這掌櫃住的“号房”與祁韫所住相差無幾,地上滿是米粥灑落痕迹,甚至還有便溺,引得蒼蠅飛舞。

紀守誠見她白衣似雪,怕怠慢貴客,正欲命人将那掌櫃架出來洗洗,換個房間問話,沒想到祁韫眉都不皺一皺,一口叫破:“袁大夥?”

床上挺屍的那人下意識動了動,虛弱地掙紮起半邊身子,瞧了她半晌,凹陷的眼睜大了:“二爺?你……你怎會在此……”

一句話說完,袁掌櫃頭暈眼花,栽回床上。

紀守誠就見祁韫幾步跨進房内——竟還靈活地避開了髒物——扶住那袁掌櫃,心中默默又多一層認可:祁二爺瞧着生冷,卻是個情義心藏、靜水流深之人。

袁掌櫃勻了半口氣,苦笑道:“我早就不是大夥了。”

從三代起,祁家子侄都要從票号祖業做起,視天賦再決定留下來還是撥去做其他生意。這袁掌櫃正是當年和祁承瀾同一家票号的,一路跟着他上京,如今負責船運生意的兩京線。

這也是如此機密重大之事,他親自從北京一路跟到南京,又秘密雇别家的船至溫州的原因。

那封信正是祁承瀾口授、他來拟寫的,雖不再做票号,寫信錯筆的習慣仍不變,祁家内部多得是這樣的人,故而也不稀奇。

祁韫與此人雖稱不上熟識,但也打過交道,知并不是奸惡之輩,定是被祁承瀾脅迫做此砍頭的事,又落入匪幫,左右要牽連家人,不如在牢裡幹淨一死。

她沉默片刻,說:“袁先生,我來贖你出去。”

袁掌櫃目光中滿是愕然。首先,祁韫驟然出現此地本就說不通,倒像是他瀕死幻覺;她作為少東家與祁承瀾總有一天要你死我活,救他這個祁承瀾手下又有何益?卻不知隻要能為瑟若出力,能常見她,祁韫壓根不在乎什麼家主之位。

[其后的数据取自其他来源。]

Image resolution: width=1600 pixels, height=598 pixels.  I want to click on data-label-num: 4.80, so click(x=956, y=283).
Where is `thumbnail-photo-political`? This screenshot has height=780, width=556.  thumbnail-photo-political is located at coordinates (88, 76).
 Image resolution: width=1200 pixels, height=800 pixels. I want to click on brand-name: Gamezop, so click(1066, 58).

在他茫然動搖的間隙,祁韫的聲音越發沉穩有力:“你若信我,保你全身而退,不牽累家人。”

“前提是,你要按我說的做。”祁韫緊盯着他雙眼,“能不能做到?”

袁掌櫃閉上眼,如溺水之人抓住稻草般,點頭同意。

……………………

連日陰雨,汪貴一早醒來,就覺左膝蓋舊傷隐隐作痛。

愛妾荇娘在一旁翻了個身,軟軟偎進他懷裡,用嬌甜的吳語迷蒙地問:“幾時了?”

“才卯時不到。”他低聲道,“再睡會兒。”

荇娘迷迷糊糊應了聲,臉在他肩上蹭了蹭,又沉沉睡去。汪貴卻已悄然起身,丫鬟們輕手輕腳進來伺候他洗漱,替他套上貼身軟甲,再披上外袍。

用過早飯後,他踱到檐下看海。連日陰雨,海水渾濁泛黃,遠處霧氣沉沉,連船帆的影子都瞧不見。

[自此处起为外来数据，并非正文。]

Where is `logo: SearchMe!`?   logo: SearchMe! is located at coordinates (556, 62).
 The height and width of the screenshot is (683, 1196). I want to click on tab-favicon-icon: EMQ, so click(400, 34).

這裡是他的島,大晟國邊界的小小地盤。荇娘、幹兒子馮在川,還有幾個心腹住在這兒,其餘人散在周圍的小島上。十年了,他們仍不習慣。馮在川總念叨中原的繁華,荇娘夢裡還會說江南的軟語。

汪貴嗤之以鼻。天地對誰都一樣,有本事的人,在哪兒都能活。倭人的地盤又如何?銀子、刀兵、權勢,哪樣少了?偏他們矯情,十年都改不了這毛病。

他眯眼望向霧海,心裡盤算着這幾日該抵達的貨船,不覺又想到最近紛亂的局勢。

褚一橫吃裡扒外,壞了他給白水島大名賀壽的大事。那尊斷眉金佛至今仍扣在紀四手裡,雙方心照不宣,無非等地盤與勢力先震蕩出個輸赢來。紀四是在等大名生辰逼近、他汪貴火燒眉毛之時,再來坐地還價。

這原本也不難應付,叫馮在川替他上岸聯絡便是。誰知這小子偏巧最近打着“拖延招安談判”的幌子,竟與那谷廷嶽眉來眼去,托詞留在浙江十來日。

他更仗着“孝敬幹娘”的名義,私自買了大批秦淮胭脂水粉、衣裳珠寶送來島上,哄得荇娘心花怒放,整日纏在他耳邊輕言細語:“招安也挺好嘛,回去了就不用過這種提心吊膽的日子了。”

好?汪貴冷笑。荇娘不懂事,馮在川卻未必糊塗。那一紙“招安”說得好聽,實則不過是官府手裡的玩物,随時可以翻臉。

若無他這十年打下的基業、航線通達南洋與倭地,如何換得他們允諾的海外特許?他不是替誰賣命的海盜,是真正做得出買賣的大通商。

手下遞上一封信,是漕幫紀四寫來的。信中言前番那趟镖多有誤會,“錯處”已追回,請汪船主岸上一晤。

這話汪貴看過就丢,真情假意,不值一哂。他的目光卻停在信末那一行字:“兩根橫木,走來一口火罐。聽說擱下那罐子,海水都不太平。”

他眼皮一擡,眸光冷了幾分。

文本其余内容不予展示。